XLNet [yang2019xlnet] studies permutation language modeling, i.e., training an autoregressive objective under random factorization orders with permutation-dependent masking (via two-stream attention) to avoid information leakage. WeDLM is different in both goal and mechanism: we focus on _inference-time_ acceleration with diffusion-style parallel decoding while _keeping standard causal attention_. Our Topological Reordering simply moves currently observed tokens to the physical prefix so masked tokens can attend to them under an unmodified lower-triangular mask, preserving logical positions (e.g., via RoPE position ids) and remaining KV-cache friendly.

8 Conclusion
------------

We introduced WeDLM, a diffusion-style decoding framework that is explicitly optimized for _prefix-cacheable_ generation under _standard causal attention_. Our analysis highlights that, in KV-cached decoding, the dominant efficiency driver is not merely “tokens predicted per forward”, but the _rate at which predictions become a contiguous left-to-right prefix_ and therefore reusable, which we formalize via prefix cacheability p cache p_{\text{cache}} (Eq. [4](https://arxiv.org/html/2512.22737v1#S3.E4 "In 3.1 Prefix Cacheability (𝑝_\"cache\") as an Inference Metric ‣ 3 Motivation and Analysis ‣ WeDLM: Reconciling Diffusion Language Models with Standard Causal Attention for Fast Inference")).
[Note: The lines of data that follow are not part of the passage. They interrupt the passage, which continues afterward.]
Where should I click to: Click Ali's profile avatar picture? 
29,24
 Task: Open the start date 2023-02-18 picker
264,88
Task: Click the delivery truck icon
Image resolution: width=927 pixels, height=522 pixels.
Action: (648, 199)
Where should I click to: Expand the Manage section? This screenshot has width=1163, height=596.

This viewpoint also clarifies why out-of-order resolution and bidirectional KV coupling are fundamentally misaligned with fast decoding: both reduce the fraction of computation that can be amortized by caching.

WeDLM addresses this mismatch by enforcing a causal dependency structure throughout training and inference. Topological Reordering exposes the full observed context to masked positions while preserving the strict causal mask, making each newly committed token immediately cache-valid. Building on this property, Streaming Parallel Decoding biases acceptance toward earlier logical positions and continuously refills a fixed window, converting parallel proposals into prefix growth with minimal recomputation. Empirically, WeDLM retains (and often improves) the capabilities of strong AR backbones while delivering substantial inference acceleration under matched, cache-enabled decoding.

More broadly, our results suggest that _prefix-cacheability should be treated as a first-class design objective_ for parallel text generation. Since the optimal reuse pattern is inherently close to prefix order, future diffusion language models should be constructed as more effective _multi-token prediction (MTP)_ mechanisms: generating many tokens per iteration is only beneficial insofar as those tokens can be quickly promoted into a cache-valid prefix under a causal computation graph. In this sense, causal diffusion provides a principled route to reconcile diffusion-style parallelism with the algorithmic structure required for efficient cached decoding.

Appendix A Additional Qualitative Results
-----------------------------------------

![Image 6: Refer to caption](https://arxiv.org/html/2512.22737v1/figures/case4.png)

Figure 6: Low Entropy Case: A simple counting task from 1 to 200. Due to the highly predictable deterministic pattern, WeDLM achieves a decoding speed of 1673.3 tokens/s.

![Image 7: Refer to caption](https://arxiv.org/html/2512.22737v1/figures/case5.png)

Figure 7: Medium Entropy Case: A mathematical reasoning task solving a linear equation. The structured nature of the step-by-step derivation allows for significant parallel decoding, resulting in 745.2 tokens/s.

![Image 8: Refer to caption](https://arxiv.org/html/2512.22737v1/figures/case3.png)

Figure 8: High Entropy Case: An open-ended knowledge explanation (Quantum Physics). The high semantic diversity and need for precise lexical selection reduce the effective parallel block size, resulting in a speed of 197.8 tokens/s.